Differential attainment

The GMC defines differential attainment as the gap between attainment levels of different groups of doctors. It occurs across many professions.

It exists in both undergraduate and postgraduate contexts, across exam pass rates, recruitment and Annual Review of Competence Progression outcomes and can be an indicator that training and medical education may not be fair.

Differentials that exist because of ability are expected and appropriate. Differentials connected solely to age, gender or ethnicity of a particular group are unfair. ( https://www.gmc-uk.org/education/standards-guidance-and-curricula/projects/differential-attainment ).
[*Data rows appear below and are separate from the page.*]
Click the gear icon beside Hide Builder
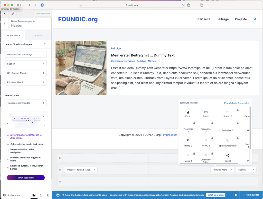 236,195
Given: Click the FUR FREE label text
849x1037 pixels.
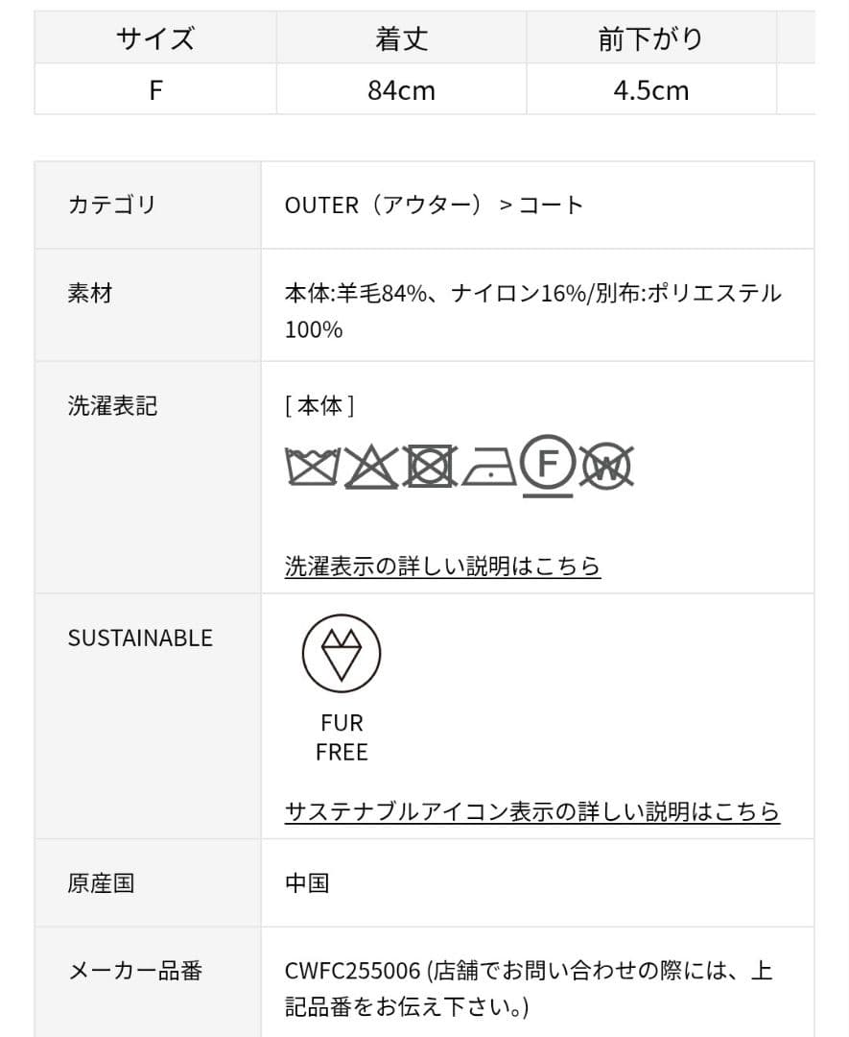Looking at the screenshot, I should 342,736.
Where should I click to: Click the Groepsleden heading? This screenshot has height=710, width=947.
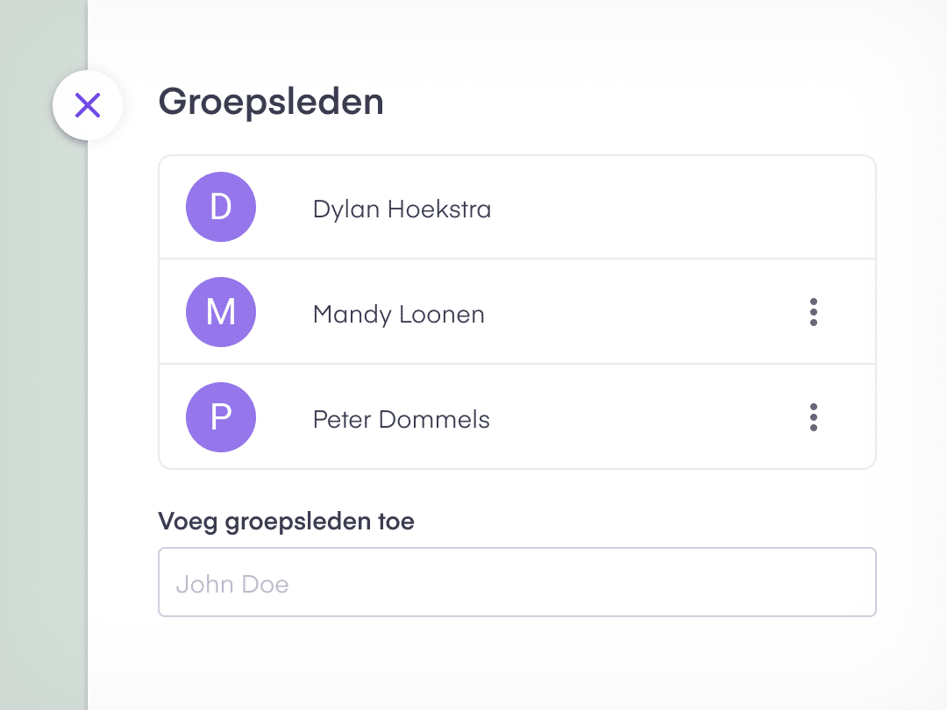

Dr Woolf et al.:” Postgraduate medical training posed risks to trainees from all ethnic/PMQ groups, but BME UKGs and IMGs faced additional risks in all four categories . Risks were often complexly interrelated, meaning the vulnerability processes which translated risks into poorer outcomes could involve risks from each of the four categories:

  1. Poorer relationships with seniors and problems fitting in at work can lead to fewer learning opportunities, lower confidence, and increased chance of mental health problems.
  2. The perception that there is unconscious bias in recruitment, ARCPs, and at work can lead to poorer outcomes, as can anxiety about potential bias.
  3. Poorer performance in exams and recruitment can mean less autonomy in job choice, increased likelihood of being separated from family and support networks, and increased chance of mental health problems. Failing exams can lower confidence, and resits can be felt to interfere with workplace learning.
  4. Fear of being labelled as problematic can impede trainees reporting problems, including perceived racism.
  5. Potential for lack of recognition from trainers about environmental stressors, especially because within medicine there is a belief that failure results from lack of motivation or ability.

IMGs faced additional risks:

  •  Inexperience with UK assessments, recruitment, UK cultural norms including communication, and NHS/work systems.
  • Cultural differences can impede relationships with colleagues and potentially patients, because of unfamiliarity with UK cultural norms, a feeling of not being understood by UKGs, and because trainers can lack confidence in IMGs’ prior training.
  •  Lengthy time to learn cultural norms.
  • Potential stigma of supplementary help.
  •  Anxiety about increased probability of exam failure.
  • Visa difficulties and costs and ineligibility for jobs can reduce training opportunities.”

The evidence all points to the need for tailored support and more understanding of the difficulties faced by IMGs. Training should be fair for all and we should all do our part to make sure it is.